In order to assess retention of anal cancer-related knowledge after HRA, we added questions about whether HRA would be sought with specific symptoms such as rectal or abdominal pain, bleeding, constipation, and unusually shaped stools. The majority of participants did not agree to seek out screening if faced with these symptoms, especially among those who reported lower levels of general satisfaction. This may be partially attributed to lack of communication regarding anal cancer symptoms from physician to patient during the screening visit or higher levels of pain and discomfort, but there may also be a poor understanding of anal cancer risk in general among MSM. Prior studies of MSM in the United States and Australia have shown that the majority of participants were unaware of anal cancer and its associated risks and qualitatively suggested a perception that HPV-associated cancers only affected women and caused cervical cancer [27, 28]. Knowledge and awareness of HPV as a risk factor for anal cancer may be even more scarce in sub-Saharan Africa where it is rarely reported in cancer registries [29]. A systematic review on HPV-associated cancers from sub-Saharan Africa found 7 of 8 included articles focused on cervical cancer and only 1 included data on anal cancer [30]. The estimates of anal cancer were rare, comprising 1% (21/1627) of the reported male cancers [31]. This highlights the need to increase awareness about the risks and symptoms of anal cancer for healthcare providers and MSM at HIV clinics in sub-Saharan Africa.

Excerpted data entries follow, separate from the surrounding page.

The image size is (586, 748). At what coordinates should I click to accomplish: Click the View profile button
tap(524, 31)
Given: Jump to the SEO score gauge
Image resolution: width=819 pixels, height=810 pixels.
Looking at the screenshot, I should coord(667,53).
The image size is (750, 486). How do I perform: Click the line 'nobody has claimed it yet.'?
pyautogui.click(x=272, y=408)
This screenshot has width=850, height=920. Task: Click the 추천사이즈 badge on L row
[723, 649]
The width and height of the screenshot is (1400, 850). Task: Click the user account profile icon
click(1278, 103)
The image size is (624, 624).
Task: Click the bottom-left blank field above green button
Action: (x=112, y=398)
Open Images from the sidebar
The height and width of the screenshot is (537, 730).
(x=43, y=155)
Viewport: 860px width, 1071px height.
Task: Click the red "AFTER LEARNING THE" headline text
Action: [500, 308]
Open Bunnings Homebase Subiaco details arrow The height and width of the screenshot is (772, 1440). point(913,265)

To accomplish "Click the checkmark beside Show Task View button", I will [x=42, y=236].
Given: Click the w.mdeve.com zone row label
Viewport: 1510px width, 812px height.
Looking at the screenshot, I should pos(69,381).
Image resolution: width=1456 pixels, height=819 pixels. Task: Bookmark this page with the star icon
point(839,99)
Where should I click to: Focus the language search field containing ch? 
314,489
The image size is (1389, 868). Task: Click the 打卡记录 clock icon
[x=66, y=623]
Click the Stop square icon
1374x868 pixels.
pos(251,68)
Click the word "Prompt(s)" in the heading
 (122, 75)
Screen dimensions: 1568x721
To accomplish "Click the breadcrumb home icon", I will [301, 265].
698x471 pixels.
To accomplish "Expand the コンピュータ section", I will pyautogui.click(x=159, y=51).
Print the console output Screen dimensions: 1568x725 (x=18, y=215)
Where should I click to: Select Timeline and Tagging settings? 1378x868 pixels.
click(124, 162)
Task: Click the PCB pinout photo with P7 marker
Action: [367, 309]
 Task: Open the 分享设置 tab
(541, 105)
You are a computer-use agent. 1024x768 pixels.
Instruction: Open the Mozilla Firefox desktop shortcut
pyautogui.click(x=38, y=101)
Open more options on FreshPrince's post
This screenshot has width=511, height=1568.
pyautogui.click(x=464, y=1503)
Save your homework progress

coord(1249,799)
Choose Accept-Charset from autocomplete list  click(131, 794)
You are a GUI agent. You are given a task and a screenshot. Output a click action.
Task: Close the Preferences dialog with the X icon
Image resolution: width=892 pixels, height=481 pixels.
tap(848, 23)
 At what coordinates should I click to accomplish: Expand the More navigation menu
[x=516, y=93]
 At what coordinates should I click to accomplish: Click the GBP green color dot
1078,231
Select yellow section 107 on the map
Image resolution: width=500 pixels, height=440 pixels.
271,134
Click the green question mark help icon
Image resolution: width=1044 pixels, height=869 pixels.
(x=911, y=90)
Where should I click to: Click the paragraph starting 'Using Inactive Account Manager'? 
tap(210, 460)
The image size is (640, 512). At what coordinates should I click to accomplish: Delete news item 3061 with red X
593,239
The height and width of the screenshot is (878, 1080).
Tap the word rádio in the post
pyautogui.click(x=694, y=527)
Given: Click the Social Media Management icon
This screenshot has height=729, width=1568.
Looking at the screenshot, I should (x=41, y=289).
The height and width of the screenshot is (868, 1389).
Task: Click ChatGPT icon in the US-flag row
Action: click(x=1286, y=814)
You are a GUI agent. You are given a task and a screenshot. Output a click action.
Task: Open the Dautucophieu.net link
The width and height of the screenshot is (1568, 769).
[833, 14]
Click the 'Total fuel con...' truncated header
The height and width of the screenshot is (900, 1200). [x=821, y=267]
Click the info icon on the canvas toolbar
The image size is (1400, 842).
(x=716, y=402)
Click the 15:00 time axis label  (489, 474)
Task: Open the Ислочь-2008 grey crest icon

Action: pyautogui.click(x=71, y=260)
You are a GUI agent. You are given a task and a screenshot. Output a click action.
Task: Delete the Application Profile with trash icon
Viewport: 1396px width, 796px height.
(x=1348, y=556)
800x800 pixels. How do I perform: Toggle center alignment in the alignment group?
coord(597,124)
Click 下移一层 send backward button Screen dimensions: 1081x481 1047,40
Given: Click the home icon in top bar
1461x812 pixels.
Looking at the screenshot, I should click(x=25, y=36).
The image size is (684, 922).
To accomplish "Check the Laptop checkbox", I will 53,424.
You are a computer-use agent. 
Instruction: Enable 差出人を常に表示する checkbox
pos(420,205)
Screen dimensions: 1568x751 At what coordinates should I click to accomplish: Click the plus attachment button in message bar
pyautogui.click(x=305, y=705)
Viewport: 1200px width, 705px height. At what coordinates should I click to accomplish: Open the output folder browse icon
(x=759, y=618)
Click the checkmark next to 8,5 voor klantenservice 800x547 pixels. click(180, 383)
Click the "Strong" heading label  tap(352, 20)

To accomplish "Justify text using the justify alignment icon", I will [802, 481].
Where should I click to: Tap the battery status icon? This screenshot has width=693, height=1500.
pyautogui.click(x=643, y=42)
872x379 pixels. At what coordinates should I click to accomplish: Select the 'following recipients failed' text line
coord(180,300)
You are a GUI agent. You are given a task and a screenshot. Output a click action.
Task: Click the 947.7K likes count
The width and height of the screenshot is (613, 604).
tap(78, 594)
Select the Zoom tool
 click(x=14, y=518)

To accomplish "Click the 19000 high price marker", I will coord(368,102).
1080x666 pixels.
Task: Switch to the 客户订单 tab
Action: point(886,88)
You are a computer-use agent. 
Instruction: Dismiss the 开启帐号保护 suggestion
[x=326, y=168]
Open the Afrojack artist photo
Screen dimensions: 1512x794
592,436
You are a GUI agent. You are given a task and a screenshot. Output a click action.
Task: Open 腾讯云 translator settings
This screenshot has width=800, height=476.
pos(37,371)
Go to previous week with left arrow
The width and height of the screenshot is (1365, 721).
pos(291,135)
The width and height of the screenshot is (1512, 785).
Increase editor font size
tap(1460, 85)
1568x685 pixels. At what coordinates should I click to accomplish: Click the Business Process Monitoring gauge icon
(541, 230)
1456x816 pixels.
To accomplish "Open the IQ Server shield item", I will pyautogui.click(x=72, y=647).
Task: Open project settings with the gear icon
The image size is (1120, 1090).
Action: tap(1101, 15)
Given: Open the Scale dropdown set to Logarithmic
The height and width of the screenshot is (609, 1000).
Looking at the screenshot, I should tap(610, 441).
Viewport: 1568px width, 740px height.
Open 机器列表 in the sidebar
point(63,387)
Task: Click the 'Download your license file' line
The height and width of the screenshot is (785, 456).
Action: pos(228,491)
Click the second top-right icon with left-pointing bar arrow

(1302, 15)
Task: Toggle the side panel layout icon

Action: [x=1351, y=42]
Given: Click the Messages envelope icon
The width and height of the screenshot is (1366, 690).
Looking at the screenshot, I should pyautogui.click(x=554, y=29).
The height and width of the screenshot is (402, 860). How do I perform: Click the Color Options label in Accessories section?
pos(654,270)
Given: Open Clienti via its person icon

This study had a few limitations. First, pain levels and psychological impact of screening procedures were not assessed, and would have enhanced the findings related to pain and discomfort. Questions related to anxiety about cancer were not collected and may have confounded willingness to seek further screening. However, participants overwhelmingly indicated agreed that undergoing screening benefited their health and that they would strongly recommend screening to friends. Because few studies have assessed satisfaction with HRA screening, the questionnaire was minimally modified in order to allow comparison with prior work [11]. The inclusion of general knowledge questions about anal cancer might have provided context to the data collected regarding willingness to seek HRA upon recognition of specific anal cancer symptoms. This study was cross-sectional and could not assess whether pain and discomfort were associated with subsequent screening behavior. The data generated from the responses is only generalizable to those who volunteered to engage in screening and completed the satisfaction survey and does not reflect the views of those who refused screening or those who had not completed the survey. Lastly, even though the questionnaire was self-administered, rather than by a healthcare provider, there may have been positive response bias, which would have inflated measures of satisfaction.

Conclusions

This study found acceptability with HRA for Nigerian MSM who volunteered to be screened, despite high levels of anxiety. Monitoring pain scales and ensuring the procedure lasts no longer than 15 min could minimize discomfort and would help strengthen the success of a screening program. Integrating anal cancer screening within a community-engaged MSM-friendly clinic offers an opportunity for physicians and healthcare providers to openly discuss clinical symptoms and encourage patients to voice their hesitations about anal cancer screening in order to normalize the concept of men’s anal health in an otherwise highly stigmatizing environment.